PROVIDED INFORMATION
#####

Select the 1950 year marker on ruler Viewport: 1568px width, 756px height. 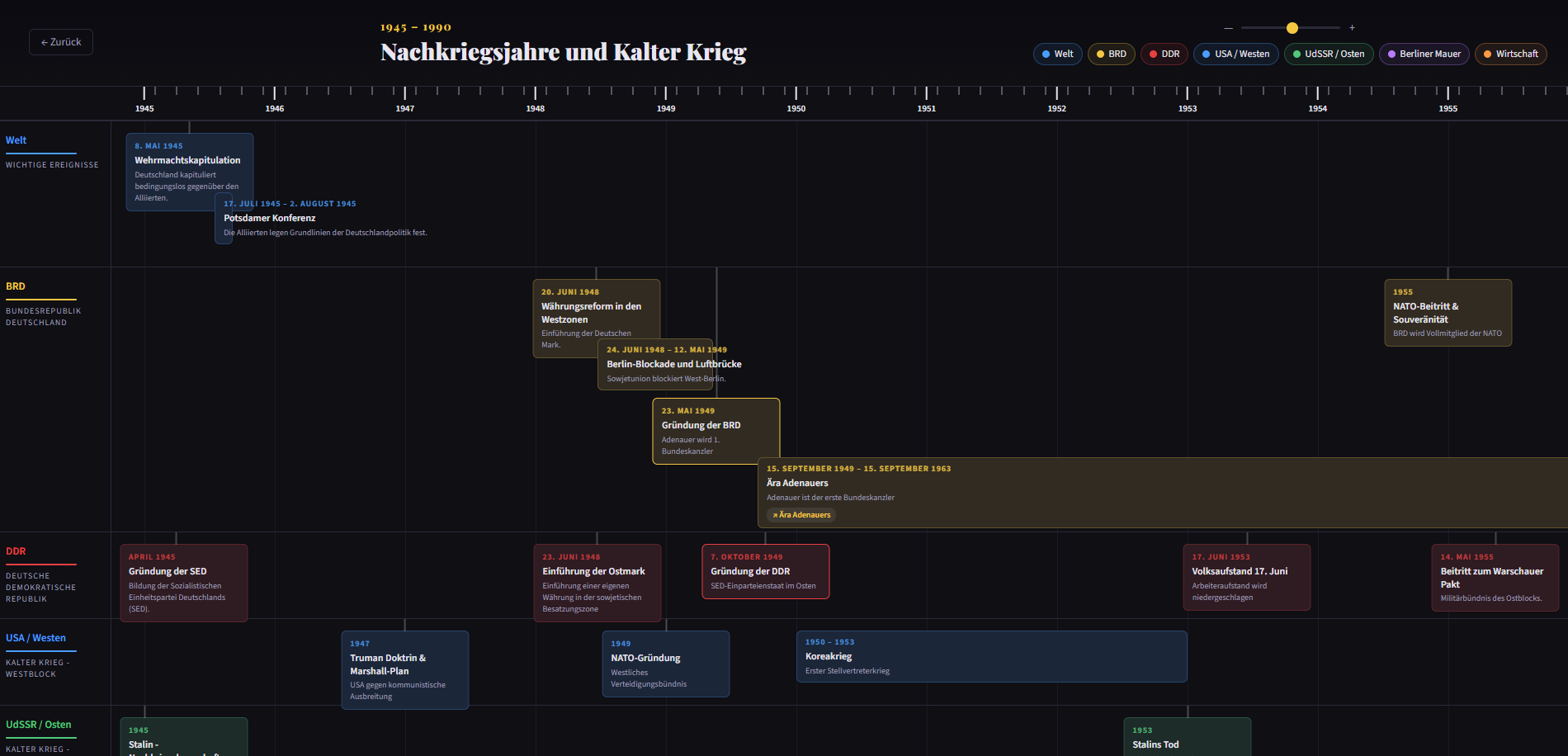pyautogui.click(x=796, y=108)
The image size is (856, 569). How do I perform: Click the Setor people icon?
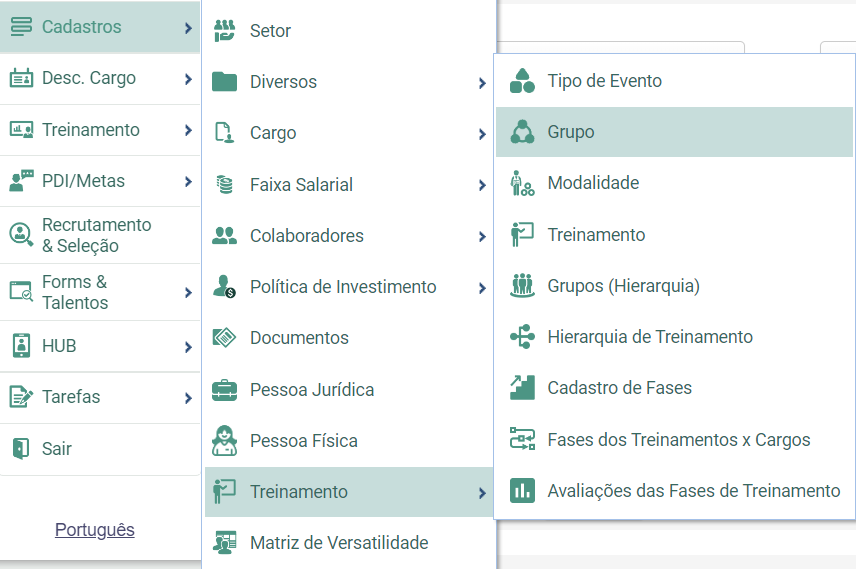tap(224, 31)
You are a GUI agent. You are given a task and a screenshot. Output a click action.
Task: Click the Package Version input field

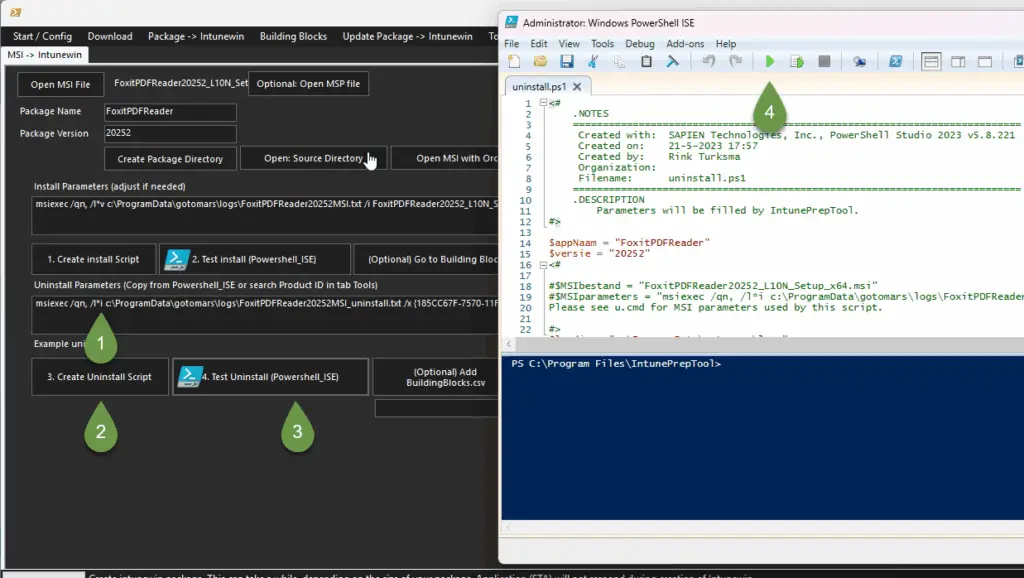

#####

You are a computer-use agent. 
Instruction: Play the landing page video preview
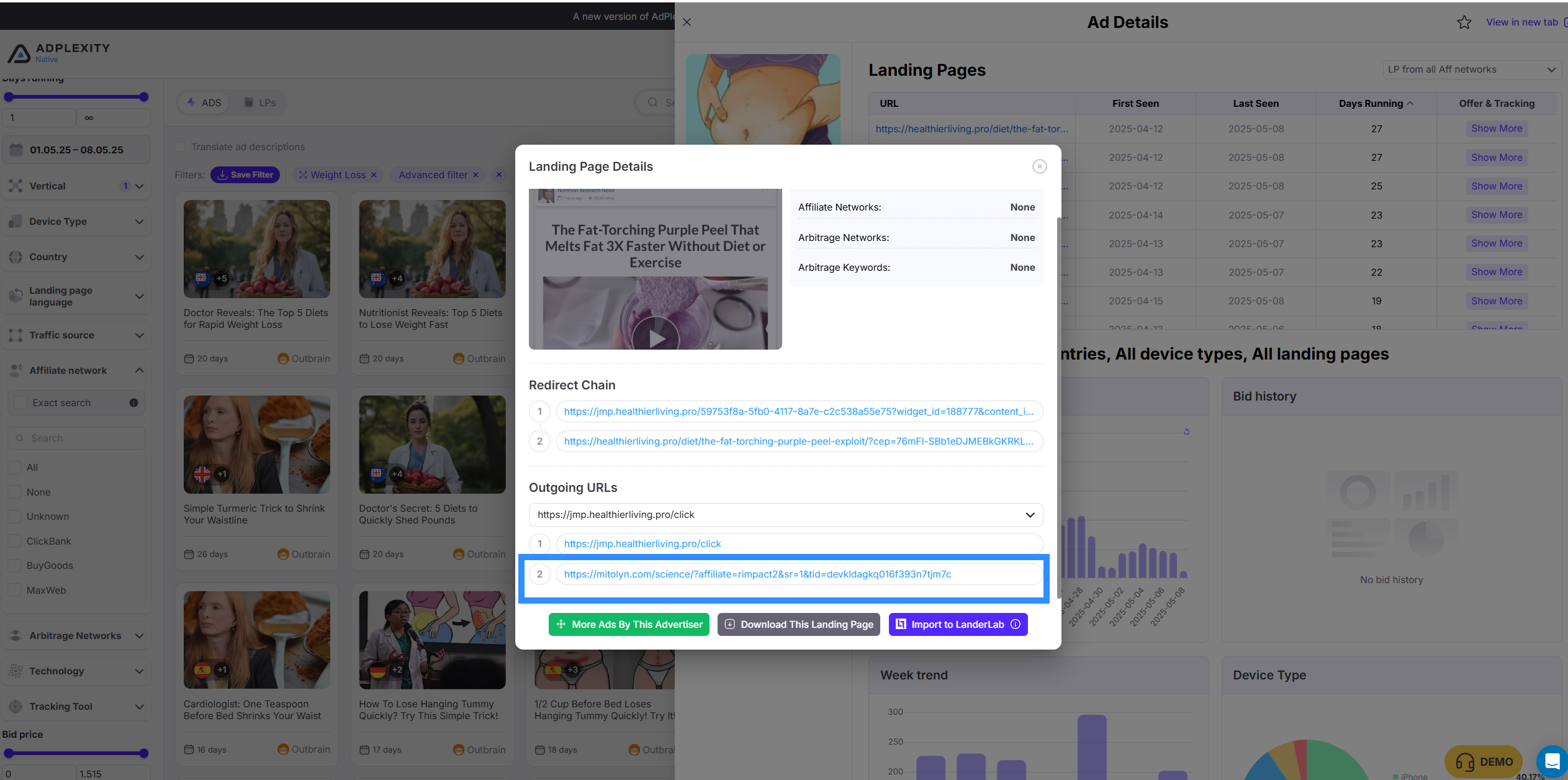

#####

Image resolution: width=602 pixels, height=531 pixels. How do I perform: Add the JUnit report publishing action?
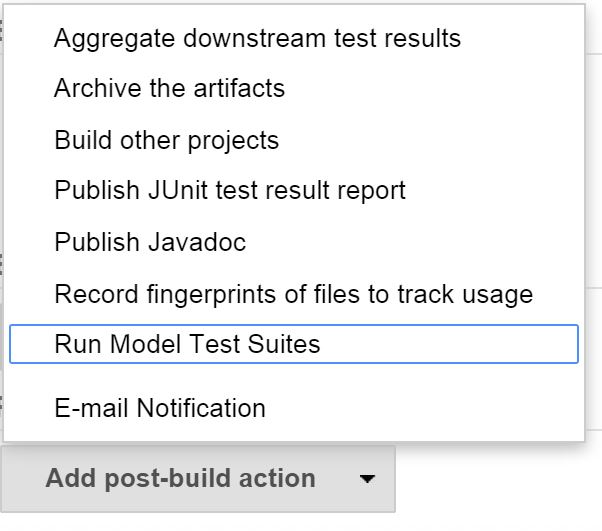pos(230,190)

#####

WHAT YOU ARE ASKED TO DO
Would you please reproduce the entries above, starting at the line with "The image size" and stopping after the line with "Task: Click the Package Version input field"? Omit any pictures.

ANSWER BOX
The image size is (856, 569). How do I perform: Click the Setor people icon?
tap(224, 31)
You are a GUI agent. You are given a task and a screenshot. Output a click action.
Task: Click the Package Version input field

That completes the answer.